As soon as the vital needs of society are satisfied, the economic notion of utility is blurred. The production of products for everyday consumption is devoid of any imagination: The same products are reproduced, without any innovation; Inventiveness and technical know-how are either not applied at all or are applied in the wrong way because of the risk of not making a profit: We prefer an upgraded “gadget” to a completely new product. Artificial and loaded with pseudoscientific characteristics, “innovations” do not bring anything new, and instead increase the domestication of the user.

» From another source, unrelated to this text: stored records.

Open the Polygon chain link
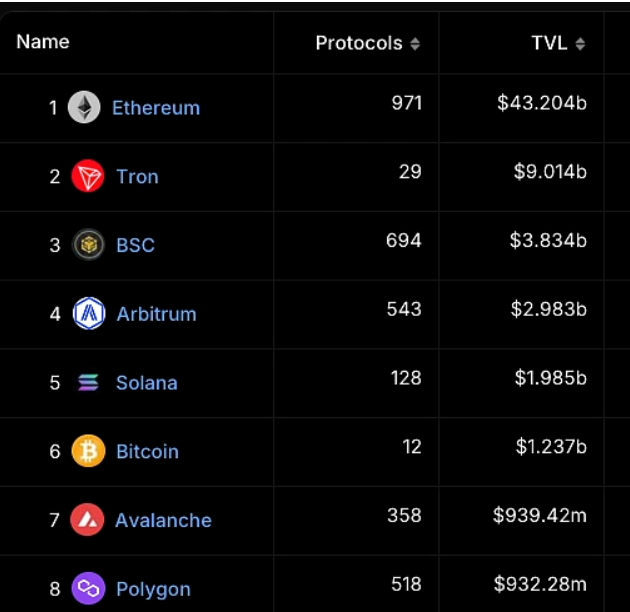 pyautogui.click(x=153, y=589)
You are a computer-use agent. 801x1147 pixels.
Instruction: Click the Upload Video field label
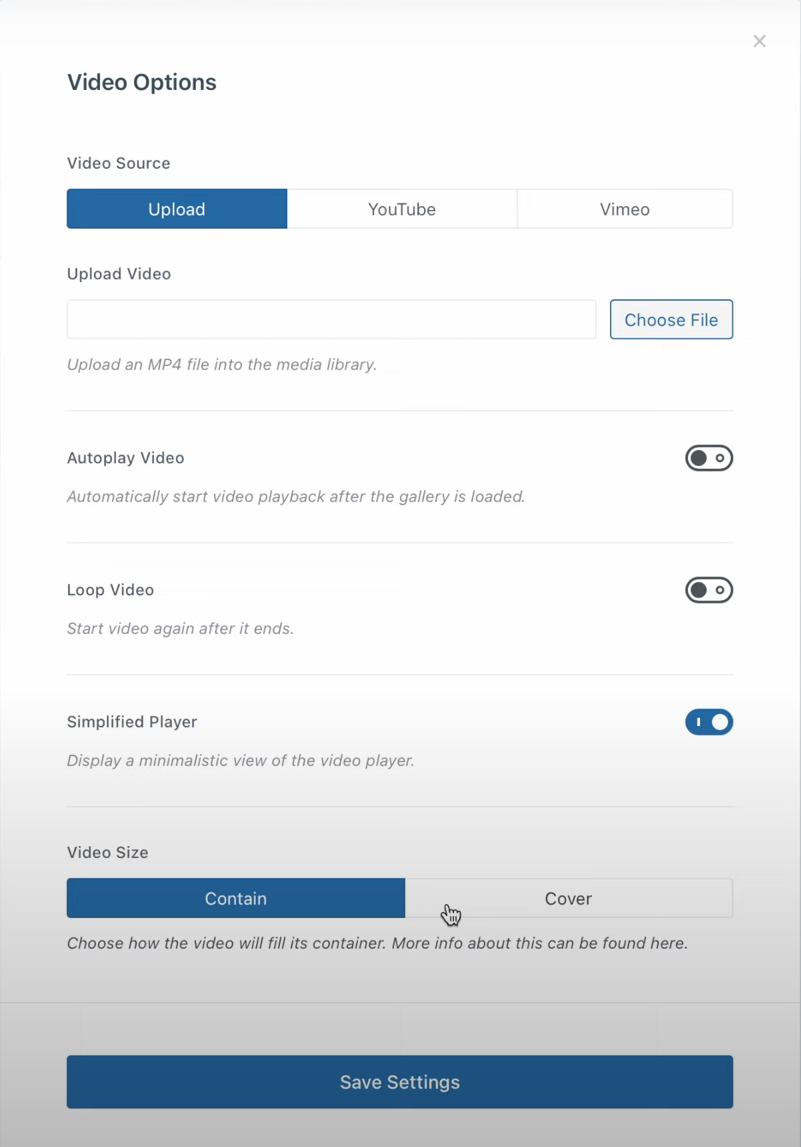click(x=118, y=274)
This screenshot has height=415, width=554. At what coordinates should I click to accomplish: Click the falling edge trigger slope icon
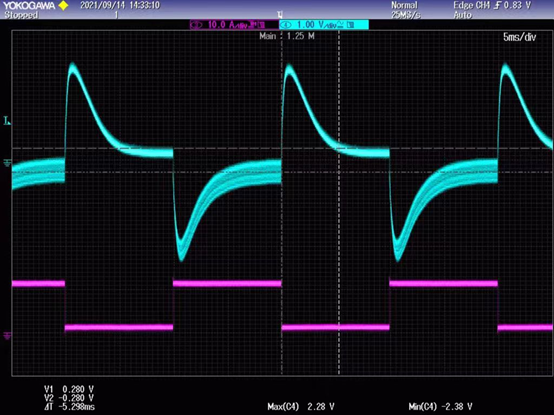(497, 5)
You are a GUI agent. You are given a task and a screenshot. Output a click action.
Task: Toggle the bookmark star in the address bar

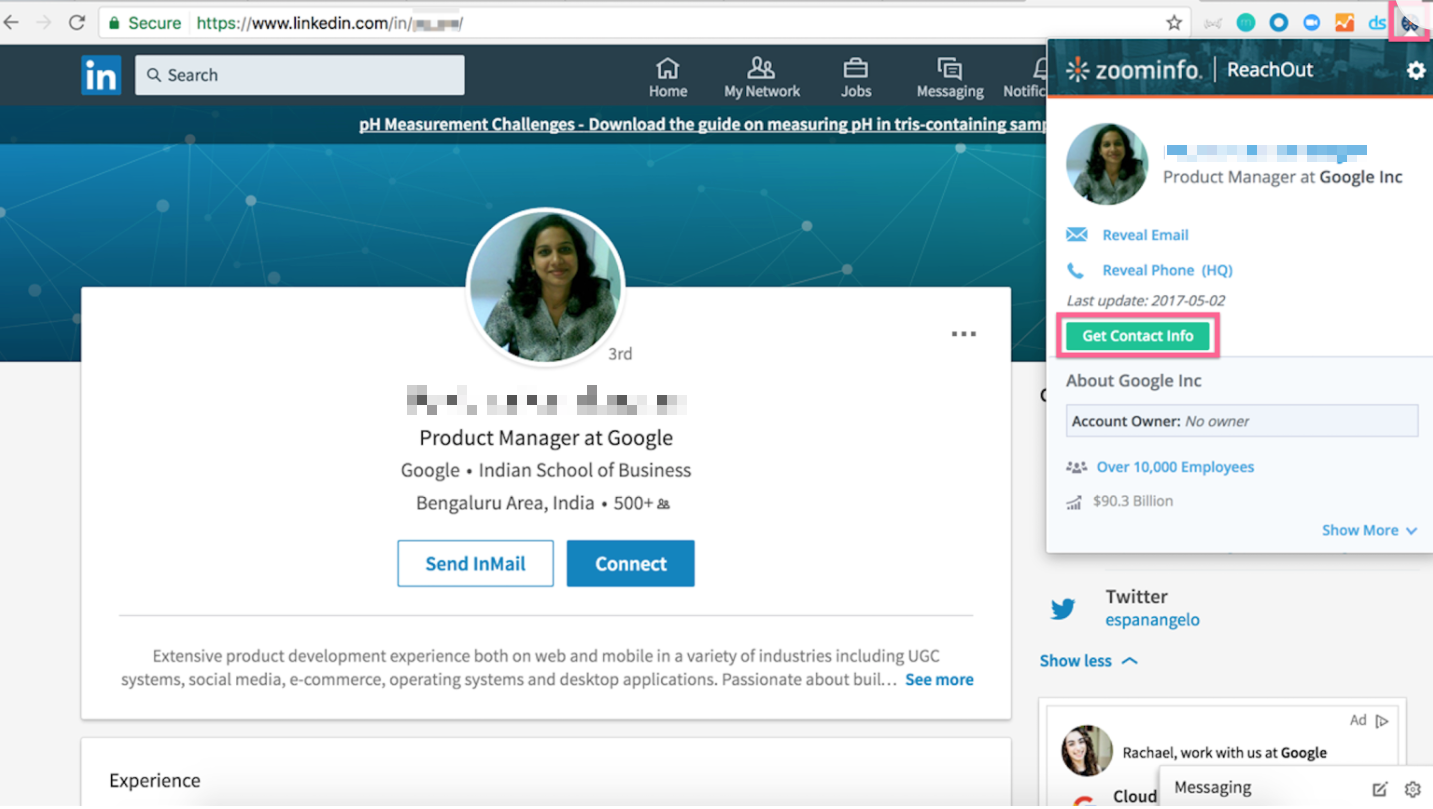tap(1172, 21)
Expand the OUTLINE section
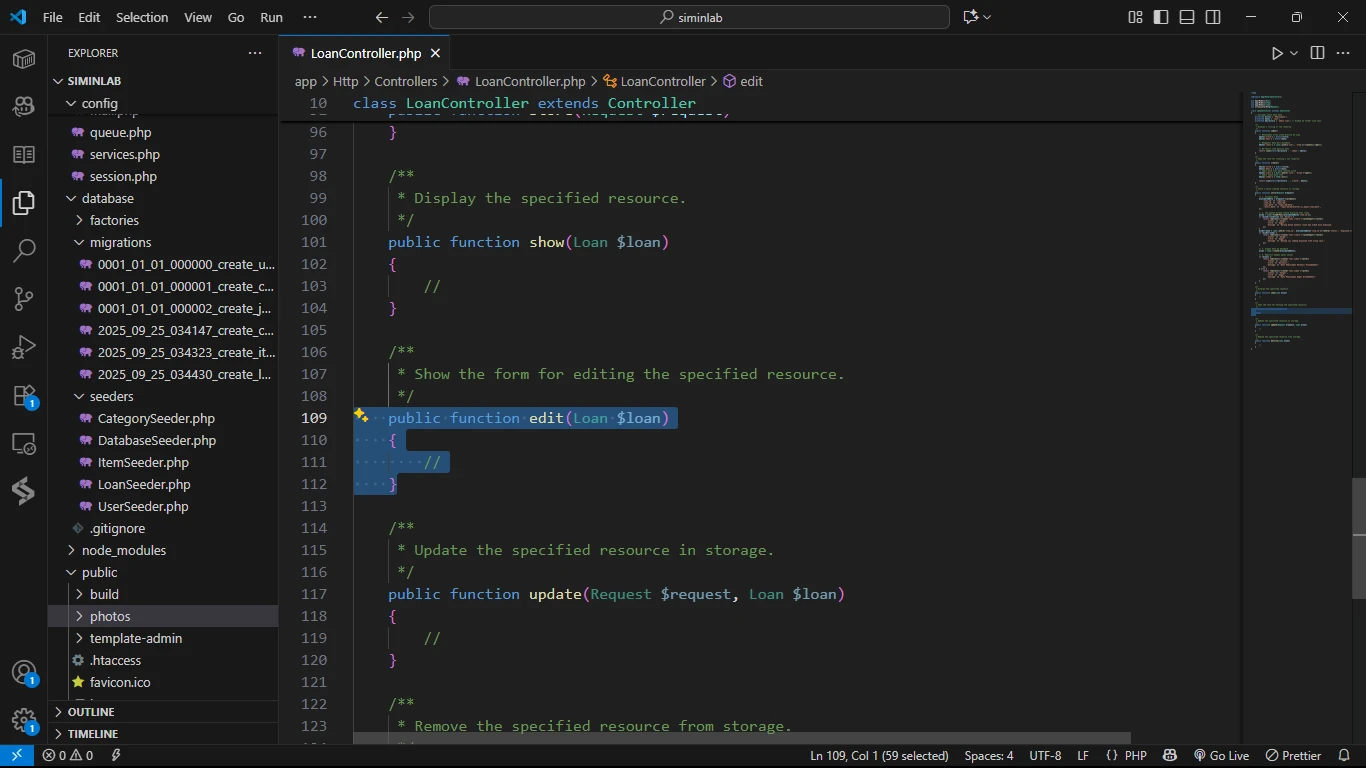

Marketing philosophy is most responsible for this mistrust in true innovation: the problem is how to sell as quickly as possible and at the highest price. The customer desperately wants “newness,” but at the same time he is conservative: in order to minimize risk, manufacturers of mass consumer products never miss the opportunity of putting a “new wrapper” on an old product rather than trying to introduce a new product to the market, which may turn out to be too expensive and not very popular. In sales strategies, the “experts” know very well that today a “target” product or some cleverly-produced gadget is sold more quickly than an objective technical innovation.
The logic of the modern trading system generates technical regression. We can compare a whole list of unrealized advanced technologies, and it keeps growing: a hydropneumatic car, a linear electric motor, a train on a magnetic cushion, a videophone, an oscillating motor, etc.
The priority placed on consumption clearly emphasizes the reduction of the economy to the “social” sphere, focusing it on the distribution of material comfort. Ultimately, the economy loses its innovative function. As a result, the entire social machinery changes: If workers’ strikes in the nineteenth century were caused by the terrible working conditions of the industrial proletariat, today’s strikes are in most cases caused by psychological and political attitudes. In essence, this is a “decline” of demands, as evidenced by the narrow-minded corporate thinking of bourgeois wage-earners.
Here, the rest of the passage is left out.